Bob Olson, Executive Vice President,
Carreker and President, Carretek, L.L.C.
Global Concepts Payment Systems
Consulting Forum
2006 April Receivables Strategy Forum
Ritz-Carlton
Atlanta, Georgia
April 3 – 5, 2006
Major banks have long had a pent-up
desire to utilize offshoring for their
back office operations. However, as long
as the paper check dominated large-dollar
payments, that was not possible – it
was not economical to offshore all the
paper. So banks lack necessary experience
in offshoring and are avid to gain it.
Now, since banking legislation and technology
have enabled digitization of paper, they
have also forced banks to rapidly reduce
the cost of their payment operations.
This speech will describe how a leading
US bank has significantly cut costs and
increased quality of its back-office
payment functions by offshoring them,
in response to major pressures on all
banks to reduce their operations costs.
This speech will also describe how this
bank is also setting the pace for “transformation” of
the offshored functions, aware that the
one-time benefits achieved by offshoring
must be matched year after year, through
means other than pure labor arbitrage.
That can only happen if the offshore
facilities are skilled in the process
of transforming the offshored functions.
This speech will give delegates practical
insights on:
- How to Choose and Cadence Offshorable
Functions.
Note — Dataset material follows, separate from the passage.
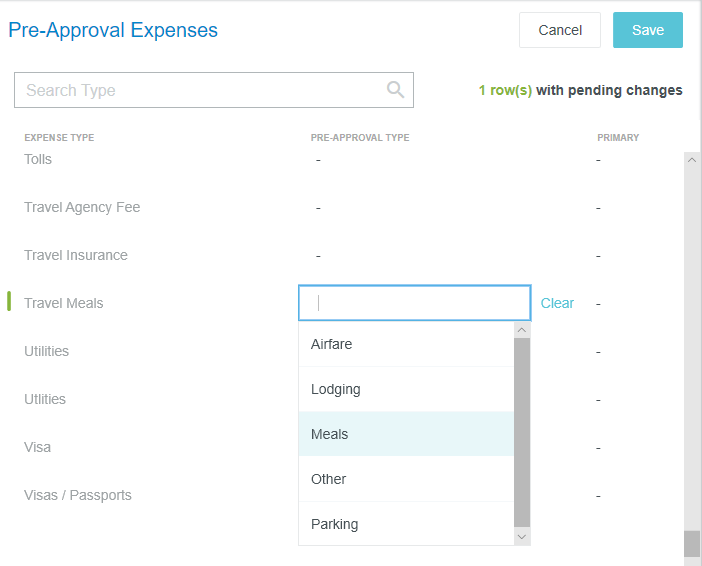Save the pending changes
This screenshot has width=702, height=566.
pos(647,30)
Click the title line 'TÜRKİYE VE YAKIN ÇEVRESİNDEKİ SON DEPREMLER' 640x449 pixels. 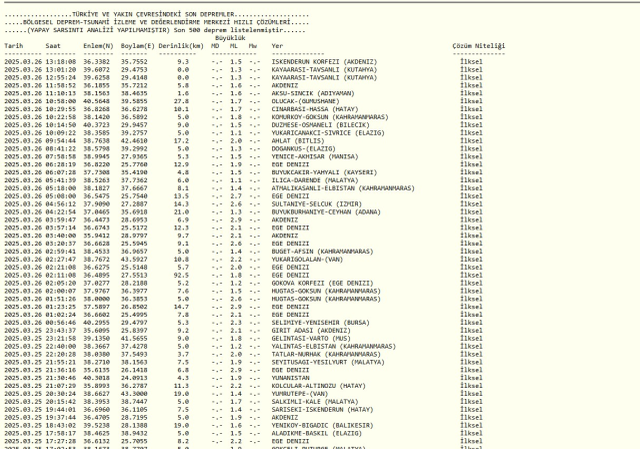[x=153, y=14]
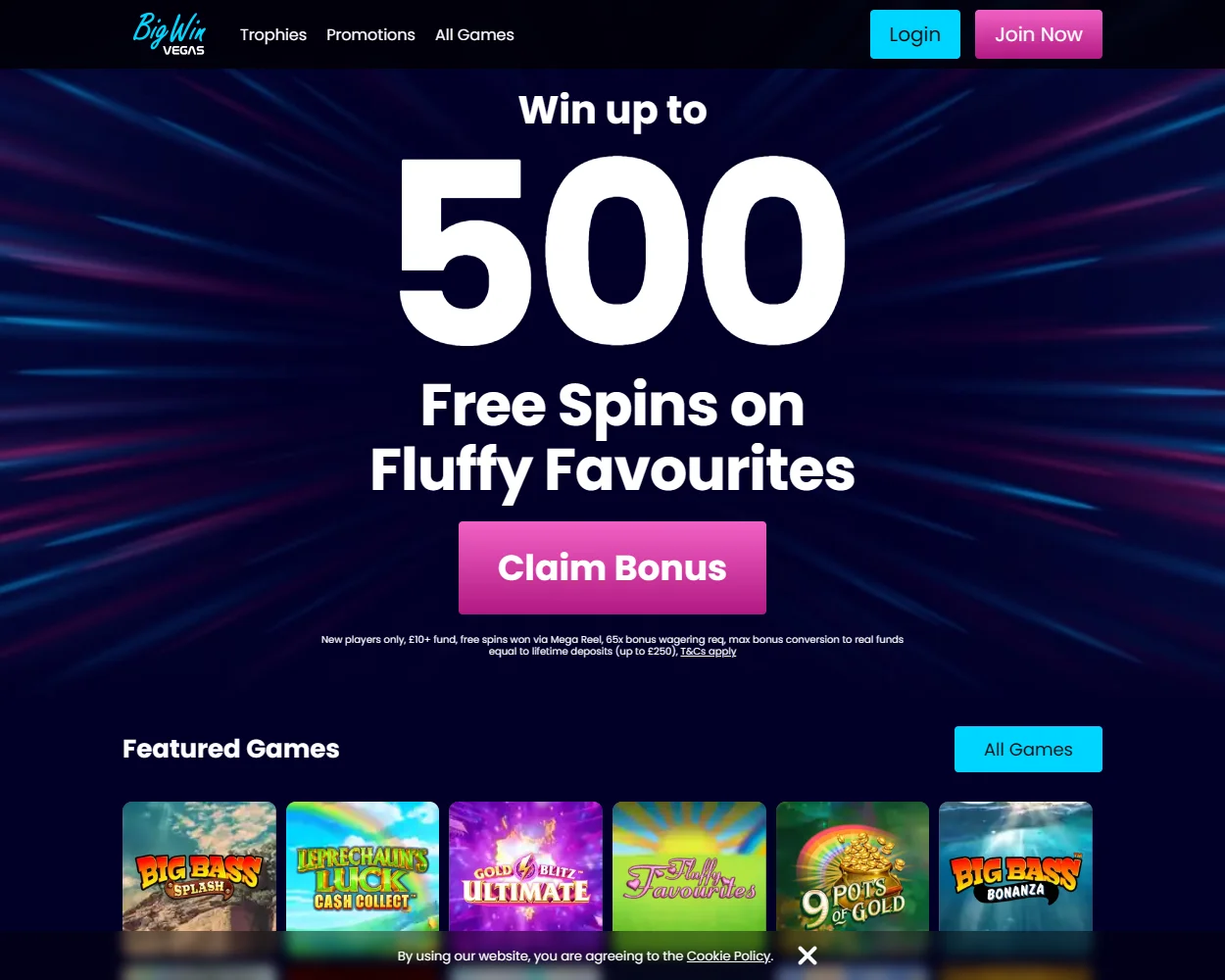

Depending on a bank’s
business strategy and customer base,
some functions are eminently more
offshorable than others. Factors
include volume, scalability, customer
concentration, growth plans, and
so on.
- How to Build the Basic Business
Case for offshoring function-by-function,
including how to factor in new security
and customer privacy requirements,
how to estimate the timing of cost
reductions, how to separate the offshorable
sub-functions from those that best
remain with the bank, how to consider
workflow changes that can affect
the business case.
- How to Handle Security and Customer
Privacy Issues. In this era of
heightened concerns about security
and privacy, offshore facilities
come in for intense scrutiny, despite
studies (like Forrester’s)
that indicate the greater risk onshore.
Banks need to be extra-prepared not
only to address the issues but handle
customer concerns.
- How to Approach the Long-Term
Business Case: Transformation. Payments
are a huge business for banks, but
ever more vulnerable to the high
costs of processing. Most banks will
expect to see expense reductions
year after year, even after the initial
offshoring savings. That means they
need to work with offshorers who
are capable of drastically transforming
the functions – coming up with
new ways to scale them, to expand
their scope, to produce new revenue,
and so on.
2006
April Receivables Strategy Forum
Contacts:
Ann
Cain (acain@carreker.com)
Dennis
Watson (dwatson@carreker.com)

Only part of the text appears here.